### Given text:
══════════════════════════════

AI should be very good at pattern matching. If I have a question or statement and a set of possible answers or responses, I should be able to get a rating of how good the model thinks an answer is. For example, if I have “What color is the sun”, and the options are {1:"red",2:"green",3:"yellow"}
, I would expect the model to return something like “50%, 35%, 80%”, and I would know that the best answer of those is “yellow” with an 80% match. Adding “white” might then register at 87%, or something like that. I don’t want to phrase this as a prompt, just get very basic direct analysis back. Is there an API that would do this?
You can control the output via Structured Output, but there’s no such thing as ‘structured input’. Models work with prompts and context, and you need to provide it with exactly that and set your guardrails accordingly (via system instructions or prompt pre-fill).
You could ask it to infer a rating from your list. You can provide examples of valid input and output as context. And you could ask it for structured output, which can then be validated and sent back to it should the validation fail.
But at the end of the day, you have to understand that models are looking at your data as text, and they are also pretty terrible at counting, which isn’t a great combo for the requirement.
Pattern matching is a much more basic function of an LLM than prompts. When I run speech recognition, the API tells me how good it thinks each word was matched. That’s the part I’m looking for. No fancy prompt, just “which of X is the closest to Y”.
Good luck finding it in the API.
Is there a different type of LLM that would work better for this? I can get structured output to work OK, but it seems like absurd overkill just to say how well one string matches another with some LLM analysis.
You can enable logprobs in the response, which would combine with SO - so you could inspect the logprob values in the output, but Gemini only gives the confidence of the chosen answer, not all options. OpenAI has logprobs + classification tasks, which sounds exactly like what you need. Maybe coming to Gemini soon? Who knows tbh.

══════════════════════════════

### Data segment:
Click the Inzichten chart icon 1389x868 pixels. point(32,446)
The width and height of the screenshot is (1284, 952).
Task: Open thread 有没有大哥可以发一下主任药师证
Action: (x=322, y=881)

══════════════════════════════

Reproduce verbatim the passage of the forum thread starting at "But at the end" and ending at "for the requirement.". The data has no connection to the forum thread.

But at the end of the day, you have to understand that models are looking at your data as text, and they are also pretty terrible at counting, which isn’t a great combo for the requirement.